Atrás das cabeleireiras de Jackie
No fim dos estudos, em 1942, mudou-se para Washington, onde arranjou emprego como copygirl no defunto Washington Daily News. Foi uma passagem efémera, mas que lhe deu a confiança necessária para, um ano depois, ir bater à porta de cada um dos escritórios do National Press Building – foi a agência United Press Internacional (UPI) quem a contratou, para o serviço de rádio (a voz grave tornar-se-ia uma das suas imagens de marca).

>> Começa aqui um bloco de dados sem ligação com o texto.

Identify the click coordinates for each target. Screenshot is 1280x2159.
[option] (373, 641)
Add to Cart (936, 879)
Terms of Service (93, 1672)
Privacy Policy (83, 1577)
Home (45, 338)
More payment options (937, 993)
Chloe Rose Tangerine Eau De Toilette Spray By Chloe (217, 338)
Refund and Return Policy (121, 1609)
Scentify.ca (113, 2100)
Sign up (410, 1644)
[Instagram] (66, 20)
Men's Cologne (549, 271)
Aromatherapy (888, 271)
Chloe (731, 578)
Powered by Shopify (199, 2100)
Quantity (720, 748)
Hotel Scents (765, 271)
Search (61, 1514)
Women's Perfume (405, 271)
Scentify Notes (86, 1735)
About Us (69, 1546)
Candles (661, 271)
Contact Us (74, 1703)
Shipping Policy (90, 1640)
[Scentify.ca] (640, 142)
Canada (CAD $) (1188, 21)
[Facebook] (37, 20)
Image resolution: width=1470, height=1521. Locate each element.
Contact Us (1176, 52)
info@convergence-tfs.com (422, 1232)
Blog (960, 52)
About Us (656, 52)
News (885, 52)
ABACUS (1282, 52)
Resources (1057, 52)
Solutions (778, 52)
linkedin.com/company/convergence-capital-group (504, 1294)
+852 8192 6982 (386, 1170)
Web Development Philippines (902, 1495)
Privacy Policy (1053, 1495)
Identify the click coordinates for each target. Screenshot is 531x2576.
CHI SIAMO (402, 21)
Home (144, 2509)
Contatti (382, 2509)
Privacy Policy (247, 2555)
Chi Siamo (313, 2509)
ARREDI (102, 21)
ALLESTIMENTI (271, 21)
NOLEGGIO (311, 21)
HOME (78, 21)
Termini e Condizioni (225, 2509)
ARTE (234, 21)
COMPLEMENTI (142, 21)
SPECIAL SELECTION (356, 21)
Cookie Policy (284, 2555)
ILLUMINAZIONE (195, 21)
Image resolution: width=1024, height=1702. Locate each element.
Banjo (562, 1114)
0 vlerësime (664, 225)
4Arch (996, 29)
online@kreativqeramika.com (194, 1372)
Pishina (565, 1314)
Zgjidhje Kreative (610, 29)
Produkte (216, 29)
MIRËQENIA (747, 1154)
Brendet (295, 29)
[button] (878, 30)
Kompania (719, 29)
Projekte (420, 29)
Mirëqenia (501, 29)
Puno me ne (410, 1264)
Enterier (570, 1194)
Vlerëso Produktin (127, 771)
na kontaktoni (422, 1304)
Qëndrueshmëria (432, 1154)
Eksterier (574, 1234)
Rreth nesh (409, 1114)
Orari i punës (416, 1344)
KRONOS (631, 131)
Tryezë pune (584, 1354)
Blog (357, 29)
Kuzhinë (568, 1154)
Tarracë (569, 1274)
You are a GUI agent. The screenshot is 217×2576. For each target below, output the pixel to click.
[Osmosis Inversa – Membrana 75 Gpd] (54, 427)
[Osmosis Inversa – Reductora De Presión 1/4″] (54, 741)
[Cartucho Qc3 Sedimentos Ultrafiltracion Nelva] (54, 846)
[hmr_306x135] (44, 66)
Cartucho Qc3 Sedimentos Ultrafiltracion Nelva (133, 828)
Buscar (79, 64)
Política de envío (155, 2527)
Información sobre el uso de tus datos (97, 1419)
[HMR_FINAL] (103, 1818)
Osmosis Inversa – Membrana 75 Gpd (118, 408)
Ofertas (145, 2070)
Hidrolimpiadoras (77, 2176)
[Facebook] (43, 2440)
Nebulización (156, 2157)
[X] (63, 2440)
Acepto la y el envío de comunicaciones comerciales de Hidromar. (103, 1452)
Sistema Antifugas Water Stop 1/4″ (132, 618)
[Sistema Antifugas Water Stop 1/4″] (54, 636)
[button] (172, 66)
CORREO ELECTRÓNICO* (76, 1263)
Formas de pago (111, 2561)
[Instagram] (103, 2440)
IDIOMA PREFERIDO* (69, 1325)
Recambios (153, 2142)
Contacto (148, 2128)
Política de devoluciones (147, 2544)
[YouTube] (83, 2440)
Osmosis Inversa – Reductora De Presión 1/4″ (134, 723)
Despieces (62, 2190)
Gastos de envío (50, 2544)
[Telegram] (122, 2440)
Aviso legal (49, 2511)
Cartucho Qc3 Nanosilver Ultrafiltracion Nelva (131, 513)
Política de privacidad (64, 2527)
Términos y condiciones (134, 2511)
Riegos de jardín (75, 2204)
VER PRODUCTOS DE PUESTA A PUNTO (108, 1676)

Da rádio foi transferida para a secção nacional na década de 1950, cobrindo o noticiário das agências e departamentos do Governo federal. Em 1960 foi destacada para a cobertura da campanha eleitoral de um jovem senador democrata, John F. Kennedy. Thomas reconheceu aí uma oportunidade: nenhum dos repórteres veteranos da política conseguia garantir o noticiário sobre a vida do casal Kennedy que tanto interesse despertava, e Helen corria atrás das cabeleireiras e modistas de Jaqueline Kennedy.

O seu esforço acabaria por ser recompensado quando, em 1961, a UPI a integrou na sua equipa da Casa Branca – Kennedy acabava de ser eleito Presidente e uma nova era começava em Washington. Thomas entrava num mundo que ainda permanecia vedado às mulheres; ao longo dos anos, quebrou barreiras em nome das mulheres no jornalismo e até morrer foi uma proeminente defensora da igualdade de oportunidades na sua profissão.

Depois de Kennedy, o seu Presidente favorito, veio Lyndon Johnson; Richard Nixon; Gerald Ford; Jimmy Carter; Ronald Reagan, George Bush, Bill Clinton, George W. Bush e Barack Obama, com quem partilhava a data de aniversário. Helen Thomas acompanhou dez Presidentes e durante décadas na Casa Branca construiu uma sólida reputação como uma das jornalistas mais acutilantes, perseverantes e competitivas de Washington.

W recusou responder-lhe três anos
Algumas das perguntas “difíceis”, que colocava com uma inocente e desarmante facilidade, ficaram nos anais da Casa Branca. Como quando perguntou a Nixon sobre um alegado “plano secreto para acabar com a guerra no Vietname: qual é?”

Ou no fim do escândalo Lewinsky provocou Bill Clinton: “Acha que ainda devia estar aqui?”.

Ou quando na primeira oportunidade para inquirir George W. Bush – que durante três anos recusou responder-lhe por Helen o ter considerado “o pior Presidente da história dos Estados Unidos” – disparou: “Todas as razões que invocou para a invasão do Iraque revelaram-se falsas: afinal, essa guerra foi para quê?”

Thomas, que nunca escondeu as suas simpatias políticas “liberais”, demitiu-se da UPI no ano 2000, depois de 57 anos de contrato e depois de a agência ter sido comprada pela News World Communications, a subsidiária para os media da Unification Church fundada pelo líder religioso coreano Sun Myung Moon.

Era, na altura, a detentora da “senioridade” no corpo de correspondentes da Casa Branca: segundo as regras não escritas que vinculam os jornalistas que cobrem a presidência, a primeira pergunta nas conferências de imprensa é prerrogativa do repórter das agências há mais tempo no cargo.

Helen regressou dois meses mais tarde, como colunista do conglomerado Hearst Newspapers: os seus textos continuaram a ser distribuídos em jornais de todo o país, mas desta vez sem os “constrangimentos” da escrita de agência a que sempre obedeceu. “Tive de me auto-censurar durante mais de 50 anos, mas agora posso acordar e pensar: com quem é que estou furiosa esta manhã?”, escreveu na sua biografia Thanks for the Memories, Mr. President.